### Exercise aim:
A word-for-word copy of the entries, with the images left out, is what you should write.

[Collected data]
********************

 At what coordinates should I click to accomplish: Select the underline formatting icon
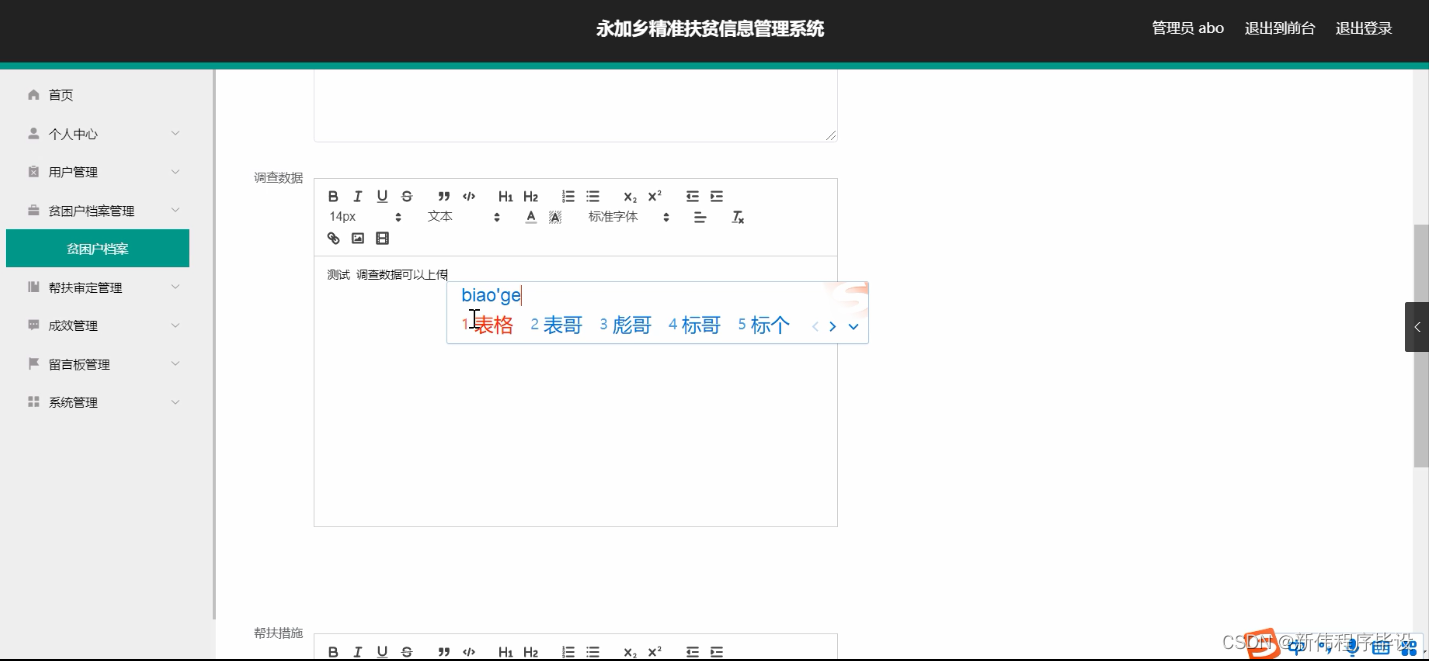click(381, 196)
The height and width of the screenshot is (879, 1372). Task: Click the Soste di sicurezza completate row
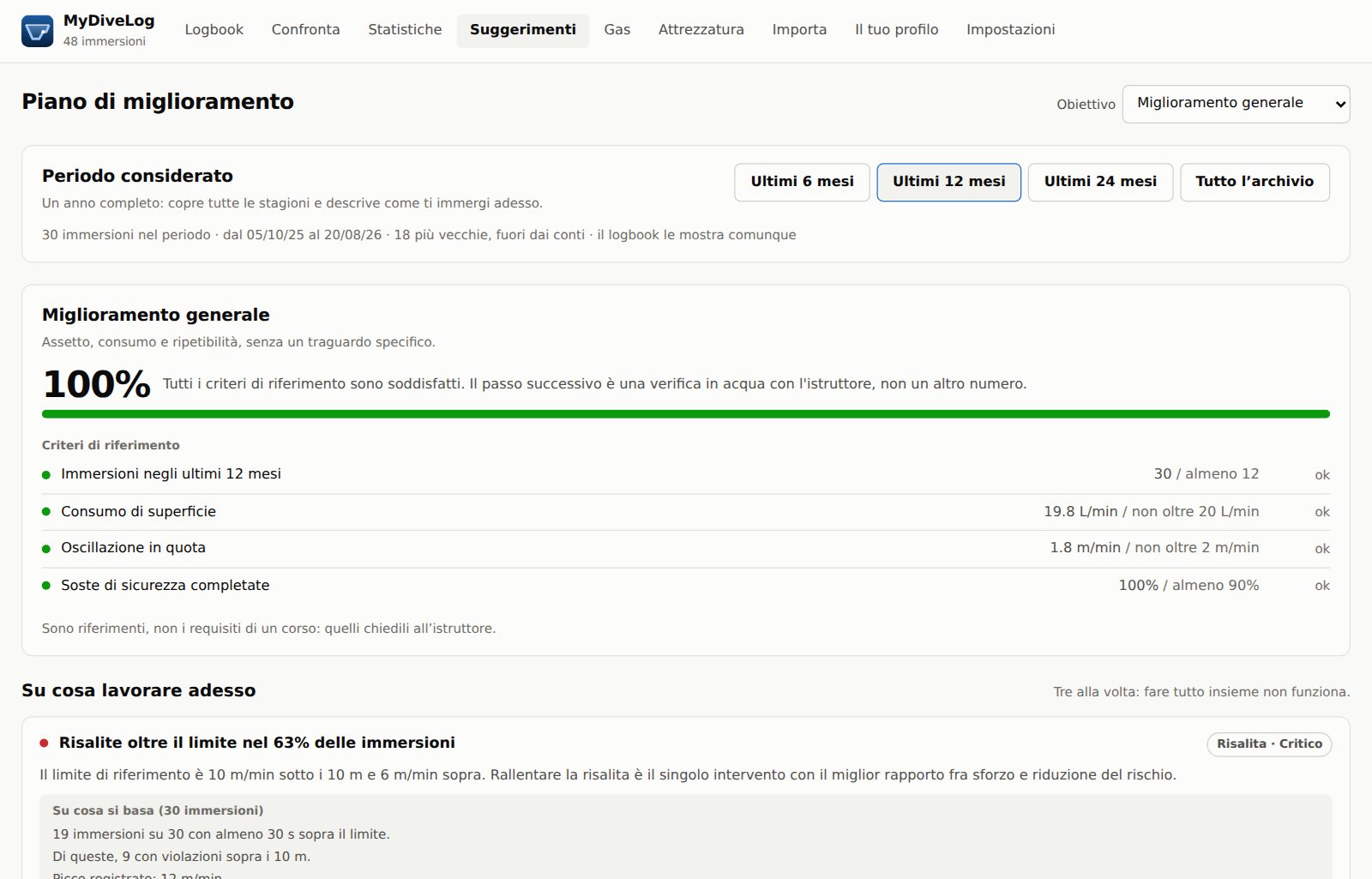[x=686, y=586]
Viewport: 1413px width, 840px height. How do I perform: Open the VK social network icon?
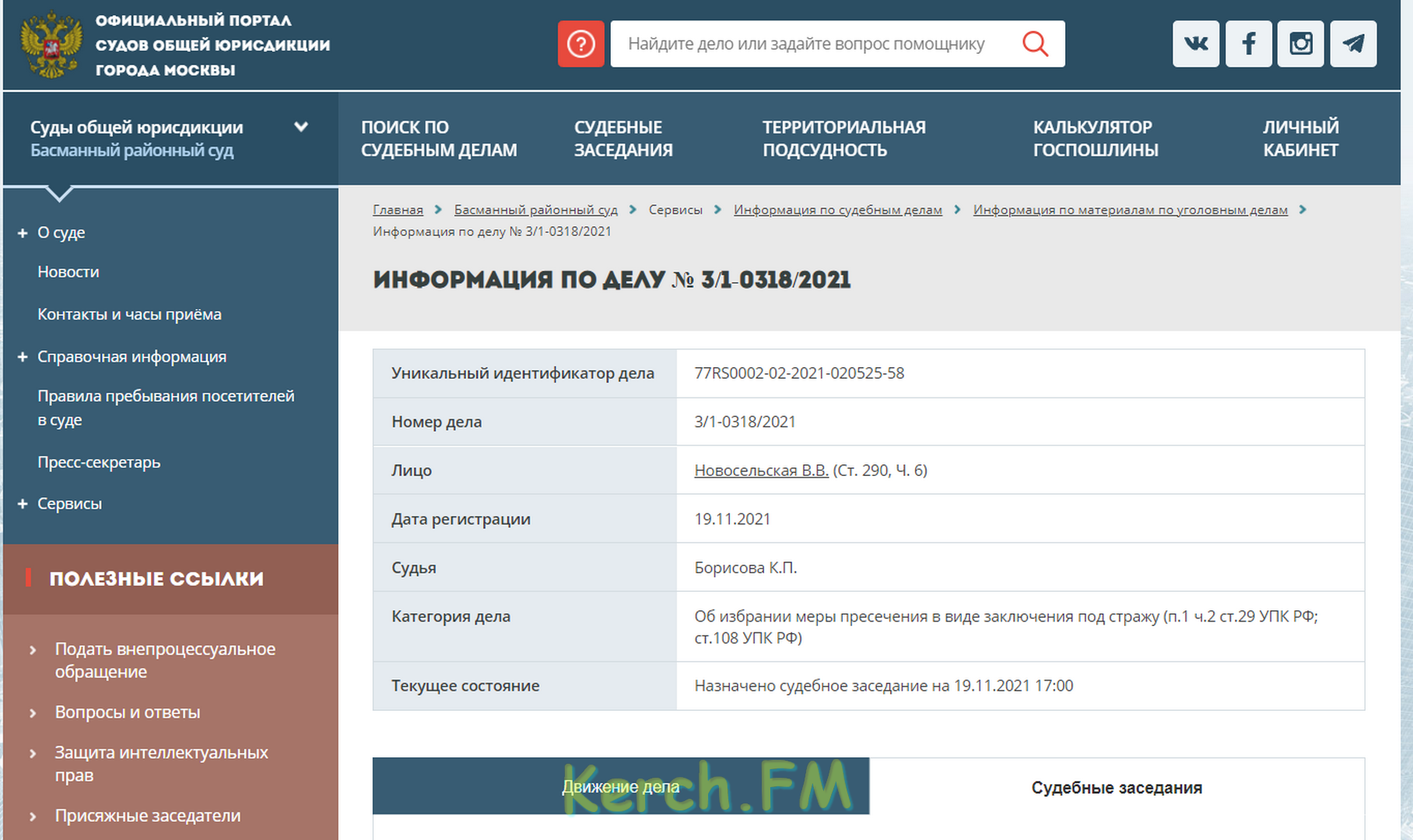pyautogui.click(x=1196, y=44)
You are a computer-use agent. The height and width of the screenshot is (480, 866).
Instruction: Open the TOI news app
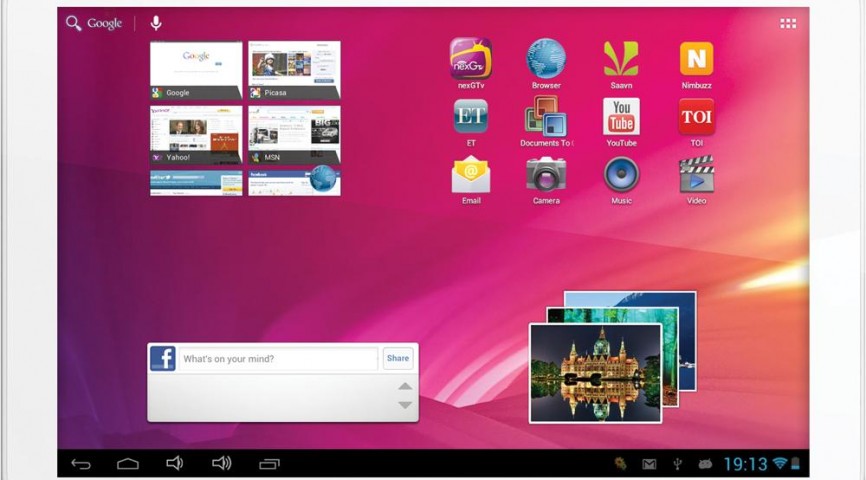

********************

### Solution for this task:
 At what coordinates should I click to accomplish: Select the underline formatting icon
click(381, 196)
The height and width of the screenshot is (879, 1372). Task: Click the Soste di sicurezza completate row
[x=686, y=586]
Viewport: 1413px width, 840px height. How do I perform: Open the VK social network icon?
pyautogui.click(x=1196, y=44)
You are a computer-use agent. The height and width of the screenshot is (480, 866).
Instruction: Open the TOI news app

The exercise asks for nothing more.